I don’t know why, but I’m a sucker for slideshows. Add a feminist theme, and I’m all over it. So I really enjoyed stumbling upon this collection of images of women in the military, starting way back with the American Revolution. Here are some of my faves:

An unidentified Civil War women's volunteer unit of 24 women in 3 rows wearing dresses and holding guns
A women’s volunteer unit in the Civil War. I wonder exactly what these women were allowed to do – any war buffs out there who can let us know?

Group of 20 women dressed in white who were the first women to formally serve in the Navy
This is “The Sacred Twenty” – the first women to serve in the Navy.

Three women working on an aircraft engine, learning how to disassemble it
Women and heavy machinery!

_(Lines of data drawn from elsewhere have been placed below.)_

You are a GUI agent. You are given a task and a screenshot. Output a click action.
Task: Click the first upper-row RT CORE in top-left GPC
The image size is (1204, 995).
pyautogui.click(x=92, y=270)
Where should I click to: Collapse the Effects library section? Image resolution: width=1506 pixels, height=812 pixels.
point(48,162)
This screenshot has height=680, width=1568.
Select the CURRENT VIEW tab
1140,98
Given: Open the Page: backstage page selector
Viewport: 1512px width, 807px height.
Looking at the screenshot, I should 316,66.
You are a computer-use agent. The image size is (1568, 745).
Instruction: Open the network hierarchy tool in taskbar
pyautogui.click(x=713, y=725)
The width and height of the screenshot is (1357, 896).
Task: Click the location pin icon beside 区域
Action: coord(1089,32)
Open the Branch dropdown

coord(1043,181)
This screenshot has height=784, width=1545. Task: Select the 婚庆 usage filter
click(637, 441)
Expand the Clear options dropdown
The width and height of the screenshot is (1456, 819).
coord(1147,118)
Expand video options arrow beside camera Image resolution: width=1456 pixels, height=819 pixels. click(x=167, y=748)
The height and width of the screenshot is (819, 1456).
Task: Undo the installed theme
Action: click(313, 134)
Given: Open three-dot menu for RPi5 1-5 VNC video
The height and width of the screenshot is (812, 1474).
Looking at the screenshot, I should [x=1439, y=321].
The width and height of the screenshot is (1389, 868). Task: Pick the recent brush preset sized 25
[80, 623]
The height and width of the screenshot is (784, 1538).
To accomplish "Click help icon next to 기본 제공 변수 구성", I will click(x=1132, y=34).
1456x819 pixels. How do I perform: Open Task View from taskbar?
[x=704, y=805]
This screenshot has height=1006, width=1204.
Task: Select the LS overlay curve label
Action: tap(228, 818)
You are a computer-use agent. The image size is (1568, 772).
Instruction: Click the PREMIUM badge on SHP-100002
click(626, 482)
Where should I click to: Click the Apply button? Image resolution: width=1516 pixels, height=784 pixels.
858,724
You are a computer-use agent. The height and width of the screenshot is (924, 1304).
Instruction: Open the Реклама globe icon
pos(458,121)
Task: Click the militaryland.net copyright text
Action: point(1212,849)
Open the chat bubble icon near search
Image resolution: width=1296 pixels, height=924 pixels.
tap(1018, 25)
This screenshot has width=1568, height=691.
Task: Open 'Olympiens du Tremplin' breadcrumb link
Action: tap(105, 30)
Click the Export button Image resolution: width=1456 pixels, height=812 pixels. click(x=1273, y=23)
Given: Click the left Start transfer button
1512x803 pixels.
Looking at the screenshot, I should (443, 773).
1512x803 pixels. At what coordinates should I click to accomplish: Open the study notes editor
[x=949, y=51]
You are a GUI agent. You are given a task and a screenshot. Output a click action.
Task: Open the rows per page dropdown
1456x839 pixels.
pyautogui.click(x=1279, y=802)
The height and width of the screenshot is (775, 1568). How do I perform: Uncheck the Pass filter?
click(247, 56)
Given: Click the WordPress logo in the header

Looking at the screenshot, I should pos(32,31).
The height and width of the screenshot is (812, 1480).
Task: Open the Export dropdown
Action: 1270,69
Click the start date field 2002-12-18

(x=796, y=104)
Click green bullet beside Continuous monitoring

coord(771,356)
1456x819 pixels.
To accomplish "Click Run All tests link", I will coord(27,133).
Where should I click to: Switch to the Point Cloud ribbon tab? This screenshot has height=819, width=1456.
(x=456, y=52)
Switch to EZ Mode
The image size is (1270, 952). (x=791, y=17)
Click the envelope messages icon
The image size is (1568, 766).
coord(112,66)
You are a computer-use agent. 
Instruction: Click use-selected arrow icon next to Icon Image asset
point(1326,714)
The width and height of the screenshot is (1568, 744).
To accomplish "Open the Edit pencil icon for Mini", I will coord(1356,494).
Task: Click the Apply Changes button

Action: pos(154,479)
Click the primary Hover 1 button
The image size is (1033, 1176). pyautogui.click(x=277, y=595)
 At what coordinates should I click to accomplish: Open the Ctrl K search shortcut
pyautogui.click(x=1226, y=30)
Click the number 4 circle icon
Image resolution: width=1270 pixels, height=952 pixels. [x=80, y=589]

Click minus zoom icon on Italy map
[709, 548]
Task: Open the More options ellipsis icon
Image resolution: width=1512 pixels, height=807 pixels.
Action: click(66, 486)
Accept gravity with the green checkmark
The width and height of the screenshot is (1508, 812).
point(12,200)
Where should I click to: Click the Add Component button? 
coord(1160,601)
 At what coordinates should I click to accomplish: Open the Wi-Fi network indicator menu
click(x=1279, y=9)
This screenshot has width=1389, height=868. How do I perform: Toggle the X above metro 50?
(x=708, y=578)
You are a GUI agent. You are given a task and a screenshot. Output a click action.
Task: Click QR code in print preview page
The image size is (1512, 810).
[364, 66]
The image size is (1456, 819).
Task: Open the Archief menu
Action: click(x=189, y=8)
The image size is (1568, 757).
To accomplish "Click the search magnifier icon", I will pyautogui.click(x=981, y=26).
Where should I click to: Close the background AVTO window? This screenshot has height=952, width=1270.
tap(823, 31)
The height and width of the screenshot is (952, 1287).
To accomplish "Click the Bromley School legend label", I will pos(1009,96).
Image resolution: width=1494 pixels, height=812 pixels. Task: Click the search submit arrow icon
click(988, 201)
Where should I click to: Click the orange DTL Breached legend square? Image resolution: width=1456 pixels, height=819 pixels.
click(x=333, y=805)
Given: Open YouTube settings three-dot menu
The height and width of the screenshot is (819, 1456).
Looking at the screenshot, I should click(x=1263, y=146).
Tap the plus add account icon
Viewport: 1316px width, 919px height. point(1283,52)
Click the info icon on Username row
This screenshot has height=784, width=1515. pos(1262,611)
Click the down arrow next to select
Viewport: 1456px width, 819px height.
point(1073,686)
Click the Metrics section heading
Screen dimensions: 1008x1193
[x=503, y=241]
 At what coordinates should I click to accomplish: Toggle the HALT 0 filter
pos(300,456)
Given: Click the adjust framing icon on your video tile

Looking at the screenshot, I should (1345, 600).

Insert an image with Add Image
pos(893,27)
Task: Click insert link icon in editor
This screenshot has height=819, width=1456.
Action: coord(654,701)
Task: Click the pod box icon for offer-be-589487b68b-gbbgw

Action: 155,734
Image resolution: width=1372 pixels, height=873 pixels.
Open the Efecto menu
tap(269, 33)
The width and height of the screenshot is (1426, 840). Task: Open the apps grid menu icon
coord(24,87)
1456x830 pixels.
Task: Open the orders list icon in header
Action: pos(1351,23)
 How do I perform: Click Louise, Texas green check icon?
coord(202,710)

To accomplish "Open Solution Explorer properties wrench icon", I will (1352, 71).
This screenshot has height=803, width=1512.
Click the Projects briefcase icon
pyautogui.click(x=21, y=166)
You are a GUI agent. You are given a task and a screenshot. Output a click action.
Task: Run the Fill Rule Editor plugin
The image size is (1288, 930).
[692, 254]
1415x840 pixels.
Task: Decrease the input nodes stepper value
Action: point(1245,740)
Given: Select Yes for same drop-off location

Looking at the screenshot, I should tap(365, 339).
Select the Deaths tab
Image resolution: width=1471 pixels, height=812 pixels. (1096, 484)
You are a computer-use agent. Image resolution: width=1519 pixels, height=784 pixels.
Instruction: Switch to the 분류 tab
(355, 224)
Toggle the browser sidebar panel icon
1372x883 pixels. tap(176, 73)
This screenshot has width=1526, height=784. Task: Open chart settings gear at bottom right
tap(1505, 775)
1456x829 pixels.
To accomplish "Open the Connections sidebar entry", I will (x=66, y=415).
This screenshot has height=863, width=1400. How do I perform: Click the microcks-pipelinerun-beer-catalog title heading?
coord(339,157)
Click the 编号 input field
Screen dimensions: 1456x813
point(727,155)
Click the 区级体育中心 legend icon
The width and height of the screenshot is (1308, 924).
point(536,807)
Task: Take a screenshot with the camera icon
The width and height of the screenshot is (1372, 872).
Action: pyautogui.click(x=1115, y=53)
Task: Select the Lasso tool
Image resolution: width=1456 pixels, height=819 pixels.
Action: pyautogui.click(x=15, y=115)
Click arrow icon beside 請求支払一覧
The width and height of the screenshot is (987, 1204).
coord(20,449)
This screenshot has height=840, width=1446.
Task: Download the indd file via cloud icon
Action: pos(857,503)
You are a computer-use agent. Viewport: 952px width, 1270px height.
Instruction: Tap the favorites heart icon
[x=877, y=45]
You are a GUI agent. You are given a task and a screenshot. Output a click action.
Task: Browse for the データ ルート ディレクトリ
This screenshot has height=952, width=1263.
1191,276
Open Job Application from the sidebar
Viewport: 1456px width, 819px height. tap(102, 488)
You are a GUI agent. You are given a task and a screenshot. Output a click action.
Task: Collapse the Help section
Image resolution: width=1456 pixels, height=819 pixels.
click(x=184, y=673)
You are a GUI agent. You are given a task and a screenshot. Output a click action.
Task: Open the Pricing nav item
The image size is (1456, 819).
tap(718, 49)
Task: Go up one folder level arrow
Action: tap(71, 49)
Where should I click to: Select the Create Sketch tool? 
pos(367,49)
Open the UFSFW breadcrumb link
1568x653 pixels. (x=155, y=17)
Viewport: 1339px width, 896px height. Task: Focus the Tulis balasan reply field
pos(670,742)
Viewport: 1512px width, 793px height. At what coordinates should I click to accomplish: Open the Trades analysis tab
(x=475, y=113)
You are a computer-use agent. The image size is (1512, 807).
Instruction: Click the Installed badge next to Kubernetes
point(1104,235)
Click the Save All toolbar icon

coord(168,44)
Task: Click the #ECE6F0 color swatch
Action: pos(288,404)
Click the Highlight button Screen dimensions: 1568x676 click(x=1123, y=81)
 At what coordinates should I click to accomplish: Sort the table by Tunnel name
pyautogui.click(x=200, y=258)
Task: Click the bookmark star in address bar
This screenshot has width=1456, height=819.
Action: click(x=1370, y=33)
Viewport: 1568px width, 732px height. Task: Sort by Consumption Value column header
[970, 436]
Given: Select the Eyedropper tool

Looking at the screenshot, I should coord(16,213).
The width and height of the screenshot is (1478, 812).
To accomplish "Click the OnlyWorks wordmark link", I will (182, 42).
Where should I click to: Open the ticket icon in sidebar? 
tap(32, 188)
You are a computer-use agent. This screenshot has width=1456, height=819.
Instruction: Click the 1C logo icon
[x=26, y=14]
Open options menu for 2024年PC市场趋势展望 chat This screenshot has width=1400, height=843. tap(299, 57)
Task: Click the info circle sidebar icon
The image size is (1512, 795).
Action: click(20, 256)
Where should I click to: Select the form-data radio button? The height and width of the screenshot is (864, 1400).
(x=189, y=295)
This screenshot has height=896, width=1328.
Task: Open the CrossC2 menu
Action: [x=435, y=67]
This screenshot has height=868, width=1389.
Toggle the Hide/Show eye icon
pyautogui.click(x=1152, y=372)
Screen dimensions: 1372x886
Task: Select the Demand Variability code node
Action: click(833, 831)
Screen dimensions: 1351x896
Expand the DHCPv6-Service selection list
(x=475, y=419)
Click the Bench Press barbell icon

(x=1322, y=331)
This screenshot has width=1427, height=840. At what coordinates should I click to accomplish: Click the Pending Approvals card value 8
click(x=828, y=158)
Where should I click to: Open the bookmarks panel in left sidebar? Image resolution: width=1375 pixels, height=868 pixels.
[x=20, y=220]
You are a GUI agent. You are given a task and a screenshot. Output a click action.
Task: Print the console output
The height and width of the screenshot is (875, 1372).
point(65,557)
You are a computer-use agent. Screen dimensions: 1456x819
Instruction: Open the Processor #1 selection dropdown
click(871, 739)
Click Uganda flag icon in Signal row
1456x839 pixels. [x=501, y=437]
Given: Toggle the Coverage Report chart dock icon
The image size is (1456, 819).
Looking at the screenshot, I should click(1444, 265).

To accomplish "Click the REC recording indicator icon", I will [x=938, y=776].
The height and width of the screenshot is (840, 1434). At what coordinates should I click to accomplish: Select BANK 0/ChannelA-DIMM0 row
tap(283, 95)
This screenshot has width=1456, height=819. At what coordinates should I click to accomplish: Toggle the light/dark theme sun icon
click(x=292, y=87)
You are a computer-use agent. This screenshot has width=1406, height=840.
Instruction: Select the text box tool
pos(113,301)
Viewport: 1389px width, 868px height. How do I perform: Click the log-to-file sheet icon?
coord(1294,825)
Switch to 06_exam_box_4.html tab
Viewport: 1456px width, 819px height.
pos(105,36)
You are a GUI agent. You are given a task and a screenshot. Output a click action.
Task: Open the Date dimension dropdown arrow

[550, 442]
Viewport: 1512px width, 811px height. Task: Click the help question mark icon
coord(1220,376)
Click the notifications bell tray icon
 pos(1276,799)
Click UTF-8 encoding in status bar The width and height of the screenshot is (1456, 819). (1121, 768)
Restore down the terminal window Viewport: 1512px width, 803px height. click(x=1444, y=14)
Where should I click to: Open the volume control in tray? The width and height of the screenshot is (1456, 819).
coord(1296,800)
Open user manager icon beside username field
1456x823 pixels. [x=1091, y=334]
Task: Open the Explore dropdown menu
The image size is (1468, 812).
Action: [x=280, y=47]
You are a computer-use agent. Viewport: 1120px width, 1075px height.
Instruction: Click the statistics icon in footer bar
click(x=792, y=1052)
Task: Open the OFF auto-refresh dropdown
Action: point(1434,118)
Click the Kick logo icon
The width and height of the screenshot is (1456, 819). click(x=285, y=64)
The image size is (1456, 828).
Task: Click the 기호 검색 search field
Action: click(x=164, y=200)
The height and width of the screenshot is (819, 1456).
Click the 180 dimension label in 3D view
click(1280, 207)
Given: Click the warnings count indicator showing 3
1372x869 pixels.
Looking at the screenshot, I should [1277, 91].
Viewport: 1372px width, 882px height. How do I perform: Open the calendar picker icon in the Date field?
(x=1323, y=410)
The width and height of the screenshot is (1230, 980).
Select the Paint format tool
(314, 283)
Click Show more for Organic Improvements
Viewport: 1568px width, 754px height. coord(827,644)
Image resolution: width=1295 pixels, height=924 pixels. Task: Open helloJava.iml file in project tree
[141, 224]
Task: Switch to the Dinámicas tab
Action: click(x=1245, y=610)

So cool! Apparently these women are learning how to disassemble aircraft engines which sounds (and looks) hella intense and complicated.

Woman standing several feet in front of an aircraft and repairing another at her side, off-camera, smiling at the camera
According to the story that goes along with this image, this is Sharon Hanley Disher and she’s part of “the first [family] in American history to send every member to the Naval Academy” – which is pretty awesome, I say. Her story is pretty cool, I suggest you read it if you have some time.

We’ve covered the WASPs (Women Airforce Service Pilots) before, but what are your favorite stories of women in the military?